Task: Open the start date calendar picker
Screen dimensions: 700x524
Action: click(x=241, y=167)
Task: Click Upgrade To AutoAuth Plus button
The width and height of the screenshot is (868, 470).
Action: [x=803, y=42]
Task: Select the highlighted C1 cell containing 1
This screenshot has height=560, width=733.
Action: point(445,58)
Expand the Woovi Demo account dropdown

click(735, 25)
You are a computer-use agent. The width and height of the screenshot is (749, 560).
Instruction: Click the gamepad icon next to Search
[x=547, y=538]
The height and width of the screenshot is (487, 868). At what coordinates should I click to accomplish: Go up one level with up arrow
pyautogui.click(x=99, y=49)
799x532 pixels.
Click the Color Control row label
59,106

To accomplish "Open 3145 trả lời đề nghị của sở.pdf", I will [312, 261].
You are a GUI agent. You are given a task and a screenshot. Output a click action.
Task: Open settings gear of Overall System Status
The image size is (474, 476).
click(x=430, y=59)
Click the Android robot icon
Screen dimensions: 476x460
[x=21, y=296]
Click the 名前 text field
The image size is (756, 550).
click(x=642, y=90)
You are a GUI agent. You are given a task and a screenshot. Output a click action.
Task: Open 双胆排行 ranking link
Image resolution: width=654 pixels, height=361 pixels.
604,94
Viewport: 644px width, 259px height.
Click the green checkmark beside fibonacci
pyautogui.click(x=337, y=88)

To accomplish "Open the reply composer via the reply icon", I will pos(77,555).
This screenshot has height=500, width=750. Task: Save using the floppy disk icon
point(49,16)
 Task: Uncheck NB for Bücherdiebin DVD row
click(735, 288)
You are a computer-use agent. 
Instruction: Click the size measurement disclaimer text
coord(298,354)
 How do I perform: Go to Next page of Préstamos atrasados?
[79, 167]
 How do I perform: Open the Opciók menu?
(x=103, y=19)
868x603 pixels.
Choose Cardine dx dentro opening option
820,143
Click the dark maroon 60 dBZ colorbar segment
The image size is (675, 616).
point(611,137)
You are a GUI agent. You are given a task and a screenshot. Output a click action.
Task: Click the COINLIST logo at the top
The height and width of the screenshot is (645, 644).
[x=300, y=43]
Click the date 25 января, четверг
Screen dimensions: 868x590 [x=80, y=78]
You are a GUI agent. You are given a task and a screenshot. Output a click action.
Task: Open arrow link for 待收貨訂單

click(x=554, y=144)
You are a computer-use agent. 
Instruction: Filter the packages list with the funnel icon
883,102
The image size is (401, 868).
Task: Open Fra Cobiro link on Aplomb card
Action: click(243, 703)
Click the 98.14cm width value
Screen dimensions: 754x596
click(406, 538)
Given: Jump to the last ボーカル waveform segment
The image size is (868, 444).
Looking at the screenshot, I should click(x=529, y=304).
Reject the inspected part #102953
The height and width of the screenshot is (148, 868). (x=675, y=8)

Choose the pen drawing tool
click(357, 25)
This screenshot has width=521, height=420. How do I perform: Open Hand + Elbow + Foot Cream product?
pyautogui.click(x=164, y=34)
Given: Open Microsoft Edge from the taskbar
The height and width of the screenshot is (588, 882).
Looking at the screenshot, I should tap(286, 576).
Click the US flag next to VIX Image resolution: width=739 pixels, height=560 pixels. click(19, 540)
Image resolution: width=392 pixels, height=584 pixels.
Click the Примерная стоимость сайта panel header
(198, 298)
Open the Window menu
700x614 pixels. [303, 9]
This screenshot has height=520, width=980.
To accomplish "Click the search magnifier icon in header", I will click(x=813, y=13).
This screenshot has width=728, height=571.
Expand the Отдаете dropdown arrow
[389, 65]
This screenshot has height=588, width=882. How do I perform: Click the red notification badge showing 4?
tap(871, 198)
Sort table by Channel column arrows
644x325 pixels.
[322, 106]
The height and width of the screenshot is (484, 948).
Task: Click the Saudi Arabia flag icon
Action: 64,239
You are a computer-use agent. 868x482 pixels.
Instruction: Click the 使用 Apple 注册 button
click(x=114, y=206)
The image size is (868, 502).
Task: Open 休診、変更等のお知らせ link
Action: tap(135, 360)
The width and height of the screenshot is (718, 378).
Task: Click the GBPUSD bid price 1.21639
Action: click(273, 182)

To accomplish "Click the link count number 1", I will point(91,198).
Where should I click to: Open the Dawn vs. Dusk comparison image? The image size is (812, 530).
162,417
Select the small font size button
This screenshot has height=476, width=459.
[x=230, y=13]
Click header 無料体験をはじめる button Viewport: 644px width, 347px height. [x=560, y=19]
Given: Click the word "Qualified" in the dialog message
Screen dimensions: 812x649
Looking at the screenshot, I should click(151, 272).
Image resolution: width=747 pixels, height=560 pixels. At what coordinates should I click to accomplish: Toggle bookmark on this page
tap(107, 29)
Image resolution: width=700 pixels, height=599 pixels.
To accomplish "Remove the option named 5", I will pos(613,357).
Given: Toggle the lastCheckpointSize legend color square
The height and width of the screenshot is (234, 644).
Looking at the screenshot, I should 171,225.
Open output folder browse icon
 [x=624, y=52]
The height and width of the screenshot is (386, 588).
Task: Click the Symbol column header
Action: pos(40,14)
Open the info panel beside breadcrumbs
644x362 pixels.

- What needs to be done -
The output should be exactly the lines above from the line containing "Given: Jump to the last ボーカル waveform segment" to the line containing "Given: Open Microsoft Edge from the taskbar", inclusive, with no other lines.

- Solution to this task -
Given: Jump to the last ボーカル waveform segment
The image size is (868, 444).
Looking at the screenshot, I should click(x=529, y=304).
Reject the inspected part #102953
The height and width of the screenshot is (148, 868). (x=675, y=8)

Choose the pen drawing tool
click(357, 25)
This screenshot has width=521, height=420. How do I perform: Open Hand + Elbow + Foot Cream product?
pyautogui.click(x=164, y=34)
Given: Open Microsoft Edge from the taskbar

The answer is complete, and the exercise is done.